◆ Exercise objective
These entries must be printed again exactly as they are.

◆ Entries supplied

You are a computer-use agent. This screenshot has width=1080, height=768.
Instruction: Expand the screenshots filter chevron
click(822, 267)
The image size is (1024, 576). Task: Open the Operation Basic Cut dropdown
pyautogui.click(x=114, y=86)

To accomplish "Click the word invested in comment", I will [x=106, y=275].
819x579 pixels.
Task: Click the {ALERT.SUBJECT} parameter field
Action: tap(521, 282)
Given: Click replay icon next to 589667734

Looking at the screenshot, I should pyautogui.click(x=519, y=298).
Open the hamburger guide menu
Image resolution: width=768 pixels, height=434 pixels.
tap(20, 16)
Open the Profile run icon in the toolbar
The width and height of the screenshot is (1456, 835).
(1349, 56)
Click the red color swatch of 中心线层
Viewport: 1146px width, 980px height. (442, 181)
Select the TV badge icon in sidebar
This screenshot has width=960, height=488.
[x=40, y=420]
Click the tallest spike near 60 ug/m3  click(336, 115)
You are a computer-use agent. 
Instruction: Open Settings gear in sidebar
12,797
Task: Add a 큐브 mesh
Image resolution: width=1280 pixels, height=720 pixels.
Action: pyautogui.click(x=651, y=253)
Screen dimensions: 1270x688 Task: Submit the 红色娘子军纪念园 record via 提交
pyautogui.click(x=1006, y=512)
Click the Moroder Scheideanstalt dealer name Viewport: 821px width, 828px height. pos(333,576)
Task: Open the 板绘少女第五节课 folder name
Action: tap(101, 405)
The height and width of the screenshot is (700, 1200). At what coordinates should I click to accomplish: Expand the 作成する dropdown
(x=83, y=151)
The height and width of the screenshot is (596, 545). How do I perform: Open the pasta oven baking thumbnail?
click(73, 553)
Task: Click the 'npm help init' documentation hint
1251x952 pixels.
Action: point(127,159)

◆ Output below
You are a computer-use agent. This screenshot has width=1080, height=768.
Instruction: Expand the screenshots filter chevron
click(822, 267)
The image size is (1024, 576). Task: Open the Operation Basic Cut dropdown
pyautogui.click(x=114, y=86)

To accomplish "Click the word invested in comment", I will [x=106, y=275].
819x579 pixels.
Task: Click the {ALERT.SUBJECT} parameter field
Action: tap(521, 282)
Given: Click replay icon next to 589667734

Looking at the screenshot, I should pyautogui.click(x=519, y=298).
Open the hamburger guide menu
Image resolution: width=768 pixels, height=434 pixels.
tap(20, 16)
Open the Profile run icon in the toolbar
The width and height of the screenshot is (1456, 835).
(1349, 56)
Click the red color swatch of 中心线层
Viewport: 1146px width, 980px height. (442, 181)
Select the TV badge icon in sidebar
This screenshot has width=960, height=488.
[x=40, y=420]
Click the tallest spike near 60 ug/m3  click(336, 115)
You are a computer-use agent. 
Instruction: Open Settings gear in sidebar
12,797
Task: Add a 큐브 mesh
Image resolution: width=1280 pixels, height=720 pixels.
Action: pyautogui.click(x=651, y=253)
Screen dimensions: 1270x688 Task: Submit the 红色娘子军纪念园 record via 提交
pyautogui.click(x=1006, y=512)
Click the Moroder Scheideanstalt dealer name Viewport: 821px width, 828px height. pos(333,576)
Task: Open the 板绘少女第五节课 folder name
Action: tap(101, 405)
The height and width of the screenshot is (700, 1200). At what coordinates should I click to accomplish: Expand the 作成する dropdown
(x=83, y=151)
The height and width of the screenshot is (596, 545). How do I perform: Open the pasta oven baking thumbnail?
click(73, 553)
Task: Click the 'npm help init' documentation hint
1251x952 pixels.
Action: point(127,159)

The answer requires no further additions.